The University of Florida has lifted a ban on two graduate students using footage they shot in Haiti -- after the earthquake and at a time when the university barred student travel to the country -- in their master's thesis about aid workers.
The university's ban angered not only the students and their professors, but many advocates for academic freedom, who viewed the idea that a university would bar specific material from a thesis as an infringement on academic freedom. Many universities bar their students from traveling to countries where safety might be an issue. What was unusual about Florida's move in this case was applying a ban to a research-related trip that had faculty support.
The graduate students -- Jon Bougher and Roman Safiullin -- have noted throughout the controversy that they did not use university funds for their travel.
In an e-mail message Wednesday night, the university's provost, Joseph Glover, cited that fact to say that the university no longer objected to the use of the footage. "I would like to clarify that the University of Florida does not interpret its Haiti travel policy to reach personal travel that is not undertaken in a University capacity or with University funding, other resources, sponsorship, sanction or approval, on an individual’s own time and resources," he said.

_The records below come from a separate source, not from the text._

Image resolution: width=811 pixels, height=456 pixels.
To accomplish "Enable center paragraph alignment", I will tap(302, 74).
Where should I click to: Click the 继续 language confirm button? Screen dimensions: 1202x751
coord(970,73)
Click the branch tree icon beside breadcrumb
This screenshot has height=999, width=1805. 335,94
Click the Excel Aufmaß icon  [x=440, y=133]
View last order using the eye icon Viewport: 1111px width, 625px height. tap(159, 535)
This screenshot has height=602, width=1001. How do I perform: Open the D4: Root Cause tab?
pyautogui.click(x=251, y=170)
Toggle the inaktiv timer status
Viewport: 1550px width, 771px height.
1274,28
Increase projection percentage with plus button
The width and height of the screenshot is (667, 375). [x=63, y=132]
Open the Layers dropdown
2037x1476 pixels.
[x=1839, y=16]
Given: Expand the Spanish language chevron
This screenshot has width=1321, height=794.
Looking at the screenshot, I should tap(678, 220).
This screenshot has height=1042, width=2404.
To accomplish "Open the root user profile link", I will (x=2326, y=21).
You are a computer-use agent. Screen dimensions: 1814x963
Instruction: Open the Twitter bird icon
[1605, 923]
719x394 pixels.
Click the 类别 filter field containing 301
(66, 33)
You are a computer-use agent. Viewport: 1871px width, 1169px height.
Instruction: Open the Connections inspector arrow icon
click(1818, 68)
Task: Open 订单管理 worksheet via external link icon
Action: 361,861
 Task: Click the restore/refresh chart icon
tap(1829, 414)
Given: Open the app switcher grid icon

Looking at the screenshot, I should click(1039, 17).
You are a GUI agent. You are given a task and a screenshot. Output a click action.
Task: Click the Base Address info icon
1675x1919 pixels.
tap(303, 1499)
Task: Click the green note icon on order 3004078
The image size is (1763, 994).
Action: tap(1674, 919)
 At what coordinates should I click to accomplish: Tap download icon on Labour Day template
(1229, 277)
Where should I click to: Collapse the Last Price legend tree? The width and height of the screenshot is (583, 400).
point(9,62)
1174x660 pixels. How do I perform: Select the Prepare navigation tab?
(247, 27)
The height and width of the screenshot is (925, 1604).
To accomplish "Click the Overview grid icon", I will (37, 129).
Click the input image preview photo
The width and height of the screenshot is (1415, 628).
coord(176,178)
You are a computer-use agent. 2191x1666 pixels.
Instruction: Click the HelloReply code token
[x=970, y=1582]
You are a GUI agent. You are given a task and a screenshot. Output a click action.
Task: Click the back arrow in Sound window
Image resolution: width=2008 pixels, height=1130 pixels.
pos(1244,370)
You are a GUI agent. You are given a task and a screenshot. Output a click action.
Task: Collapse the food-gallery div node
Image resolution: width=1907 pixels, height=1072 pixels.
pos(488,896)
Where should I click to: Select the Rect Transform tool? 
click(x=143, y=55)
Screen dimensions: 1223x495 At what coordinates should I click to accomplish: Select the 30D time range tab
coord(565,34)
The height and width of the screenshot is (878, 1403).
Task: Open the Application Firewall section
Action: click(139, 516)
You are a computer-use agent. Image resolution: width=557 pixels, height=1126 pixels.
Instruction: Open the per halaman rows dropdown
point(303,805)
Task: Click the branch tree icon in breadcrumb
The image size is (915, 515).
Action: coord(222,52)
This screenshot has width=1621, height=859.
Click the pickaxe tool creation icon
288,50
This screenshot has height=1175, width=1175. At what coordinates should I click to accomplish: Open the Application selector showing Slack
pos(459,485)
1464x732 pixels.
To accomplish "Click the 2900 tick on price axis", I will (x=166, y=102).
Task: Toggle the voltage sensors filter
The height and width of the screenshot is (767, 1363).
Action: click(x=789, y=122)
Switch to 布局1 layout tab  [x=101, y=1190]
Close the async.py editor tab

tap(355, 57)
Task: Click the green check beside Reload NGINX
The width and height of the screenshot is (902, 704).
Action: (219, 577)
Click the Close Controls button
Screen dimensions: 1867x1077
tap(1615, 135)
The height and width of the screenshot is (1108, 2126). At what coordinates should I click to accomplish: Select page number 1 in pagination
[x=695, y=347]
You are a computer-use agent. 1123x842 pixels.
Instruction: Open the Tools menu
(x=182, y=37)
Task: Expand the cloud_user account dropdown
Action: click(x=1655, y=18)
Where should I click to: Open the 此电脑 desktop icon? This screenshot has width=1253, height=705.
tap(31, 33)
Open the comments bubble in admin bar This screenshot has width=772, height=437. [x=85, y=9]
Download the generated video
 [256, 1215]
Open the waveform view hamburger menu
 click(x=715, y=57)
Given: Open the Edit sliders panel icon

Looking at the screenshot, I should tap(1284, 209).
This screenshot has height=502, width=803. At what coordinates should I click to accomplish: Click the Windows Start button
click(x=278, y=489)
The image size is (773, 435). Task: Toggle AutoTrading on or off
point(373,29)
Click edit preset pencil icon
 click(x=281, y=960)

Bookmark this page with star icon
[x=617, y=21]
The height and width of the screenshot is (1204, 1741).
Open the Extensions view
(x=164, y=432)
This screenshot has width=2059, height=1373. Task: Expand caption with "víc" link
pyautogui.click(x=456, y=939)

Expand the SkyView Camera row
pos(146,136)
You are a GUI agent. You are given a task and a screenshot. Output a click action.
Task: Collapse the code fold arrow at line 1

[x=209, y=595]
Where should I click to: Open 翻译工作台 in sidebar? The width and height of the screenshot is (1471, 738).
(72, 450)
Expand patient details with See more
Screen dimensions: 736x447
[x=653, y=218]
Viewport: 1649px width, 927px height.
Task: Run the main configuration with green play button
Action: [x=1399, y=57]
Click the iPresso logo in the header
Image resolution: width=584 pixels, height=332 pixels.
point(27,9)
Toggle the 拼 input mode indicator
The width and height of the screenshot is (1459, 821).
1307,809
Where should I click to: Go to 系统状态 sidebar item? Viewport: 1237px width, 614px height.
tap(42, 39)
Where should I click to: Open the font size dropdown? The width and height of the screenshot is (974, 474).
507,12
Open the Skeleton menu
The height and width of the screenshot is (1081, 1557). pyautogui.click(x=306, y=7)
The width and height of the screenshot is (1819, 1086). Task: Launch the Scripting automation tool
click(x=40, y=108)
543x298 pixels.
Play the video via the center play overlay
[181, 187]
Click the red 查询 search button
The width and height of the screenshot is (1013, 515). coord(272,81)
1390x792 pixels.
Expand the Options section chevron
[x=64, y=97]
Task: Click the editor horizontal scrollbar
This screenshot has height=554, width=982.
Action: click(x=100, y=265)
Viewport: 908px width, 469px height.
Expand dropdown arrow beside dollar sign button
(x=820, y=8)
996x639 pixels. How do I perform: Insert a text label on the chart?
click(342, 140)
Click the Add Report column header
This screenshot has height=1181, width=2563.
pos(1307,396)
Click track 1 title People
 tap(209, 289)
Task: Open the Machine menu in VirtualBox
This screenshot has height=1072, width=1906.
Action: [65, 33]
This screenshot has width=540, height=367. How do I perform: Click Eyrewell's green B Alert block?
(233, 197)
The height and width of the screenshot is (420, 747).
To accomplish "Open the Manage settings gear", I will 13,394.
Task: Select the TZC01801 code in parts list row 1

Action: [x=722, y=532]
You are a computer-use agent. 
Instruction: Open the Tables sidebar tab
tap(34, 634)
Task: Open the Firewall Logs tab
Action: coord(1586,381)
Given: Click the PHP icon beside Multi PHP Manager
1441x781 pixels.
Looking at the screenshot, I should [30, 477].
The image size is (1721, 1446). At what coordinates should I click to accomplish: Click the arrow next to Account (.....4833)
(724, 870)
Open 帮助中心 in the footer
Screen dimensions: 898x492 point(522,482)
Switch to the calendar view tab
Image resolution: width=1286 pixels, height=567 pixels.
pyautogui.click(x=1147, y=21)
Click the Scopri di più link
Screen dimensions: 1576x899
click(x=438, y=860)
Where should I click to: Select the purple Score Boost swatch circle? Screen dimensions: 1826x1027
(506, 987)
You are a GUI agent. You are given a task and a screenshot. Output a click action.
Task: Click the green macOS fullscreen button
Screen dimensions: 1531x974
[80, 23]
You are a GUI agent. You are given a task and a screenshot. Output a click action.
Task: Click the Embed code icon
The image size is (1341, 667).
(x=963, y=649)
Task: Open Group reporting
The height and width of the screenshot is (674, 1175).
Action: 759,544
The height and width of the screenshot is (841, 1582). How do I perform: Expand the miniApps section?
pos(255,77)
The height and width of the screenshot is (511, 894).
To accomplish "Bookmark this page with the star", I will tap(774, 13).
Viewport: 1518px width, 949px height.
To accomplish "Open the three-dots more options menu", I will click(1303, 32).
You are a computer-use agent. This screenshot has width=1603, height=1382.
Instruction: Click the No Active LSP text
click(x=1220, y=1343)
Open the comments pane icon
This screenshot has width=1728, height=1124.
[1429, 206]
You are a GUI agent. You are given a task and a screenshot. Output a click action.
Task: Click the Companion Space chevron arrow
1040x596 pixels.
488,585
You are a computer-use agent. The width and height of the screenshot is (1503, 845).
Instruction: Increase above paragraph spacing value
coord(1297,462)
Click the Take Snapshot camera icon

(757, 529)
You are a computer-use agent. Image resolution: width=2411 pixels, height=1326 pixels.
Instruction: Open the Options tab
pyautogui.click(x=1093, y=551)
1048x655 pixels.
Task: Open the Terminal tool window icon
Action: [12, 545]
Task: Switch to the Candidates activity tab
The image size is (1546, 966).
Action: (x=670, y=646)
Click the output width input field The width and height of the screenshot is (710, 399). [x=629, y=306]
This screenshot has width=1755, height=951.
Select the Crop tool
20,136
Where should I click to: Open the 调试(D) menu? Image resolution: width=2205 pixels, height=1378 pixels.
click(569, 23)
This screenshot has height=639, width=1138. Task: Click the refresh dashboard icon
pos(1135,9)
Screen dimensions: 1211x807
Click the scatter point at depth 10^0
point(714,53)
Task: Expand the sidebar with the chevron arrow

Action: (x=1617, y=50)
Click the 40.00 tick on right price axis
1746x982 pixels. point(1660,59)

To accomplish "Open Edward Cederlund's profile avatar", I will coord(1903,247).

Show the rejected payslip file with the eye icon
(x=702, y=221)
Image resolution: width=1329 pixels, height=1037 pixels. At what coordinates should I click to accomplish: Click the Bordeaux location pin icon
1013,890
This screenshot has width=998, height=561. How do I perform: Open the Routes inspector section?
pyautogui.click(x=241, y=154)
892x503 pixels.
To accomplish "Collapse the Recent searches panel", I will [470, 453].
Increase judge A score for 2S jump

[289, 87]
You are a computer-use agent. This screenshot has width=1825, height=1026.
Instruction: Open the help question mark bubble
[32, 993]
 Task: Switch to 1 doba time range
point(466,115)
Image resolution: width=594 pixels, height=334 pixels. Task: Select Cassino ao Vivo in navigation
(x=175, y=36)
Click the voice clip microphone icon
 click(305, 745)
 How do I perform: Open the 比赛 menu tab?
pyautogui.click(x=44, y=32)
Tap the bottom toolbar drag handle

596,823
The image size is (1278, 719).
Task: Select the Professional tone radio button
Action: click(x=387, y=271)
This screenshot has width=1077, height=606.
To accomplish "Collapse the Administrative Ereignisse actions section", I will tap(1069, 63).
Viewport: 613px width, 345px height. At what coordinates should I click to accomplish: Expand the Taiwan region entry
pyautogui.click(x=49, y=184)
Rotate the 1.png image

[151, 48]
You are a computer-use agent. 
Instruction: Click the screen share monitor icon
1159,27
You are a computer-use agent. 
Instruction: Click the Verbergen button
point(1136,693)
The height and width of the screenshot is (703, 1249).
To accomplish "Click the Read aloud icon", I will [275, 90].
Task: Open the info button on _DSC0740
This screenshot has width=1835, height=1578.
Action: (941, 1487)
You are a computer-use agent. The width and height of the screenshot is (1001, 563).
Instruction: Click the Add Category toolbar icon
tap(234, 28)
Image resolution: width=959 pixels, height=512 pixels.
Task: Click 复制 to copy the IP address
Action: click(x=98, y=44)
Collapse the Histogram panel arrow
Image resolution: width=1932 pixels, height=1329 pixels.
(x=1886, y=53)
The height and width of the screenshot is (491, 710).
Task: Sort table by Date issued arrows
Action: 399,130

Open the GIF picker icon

Glover went on to defend the university's commitment to academic freedom. "The university has not prevented and would not prevent a faculty member from using research legally obtained on personal travel without university resources," he said.
And he went on in the e-mail to state that the students could use the footage. "In light of our investigation in the particular case involving the graduate students’ theses work, and in view of our interpretation of our Haiti travel policy’s application, the university and students have been able to resolve their respective concerns," he wrote. "The students are using in their work the post-earthquake Haiti material that they obtained on personal travel without the use of university resources."
Glover's e-mail was sent to the American Association of University Professors, which had raised questions about the ban on the use of the footage.
The students are in a documentary program at Florida. They were already in Haiti at the time of the earthquake, on a trip not at issue. The trip that the university objected to was a subsequent one, which the students felt was necessary to record what had happened to the subjects of their video.
While the outcome of the situation for the students is likely to please advocates for academic freedom, the situation facing their faculty adviser may not.
Churchill Roberts, the students’ adviser and co-director of the Documentary Institute, has strongly backed them in their fight to use the footage. The Gainesville Sun reported this morning that the university is investigating whether Roberts violated university policy by condoning the second trip to Haiti when the university had prohibited students from traveling there.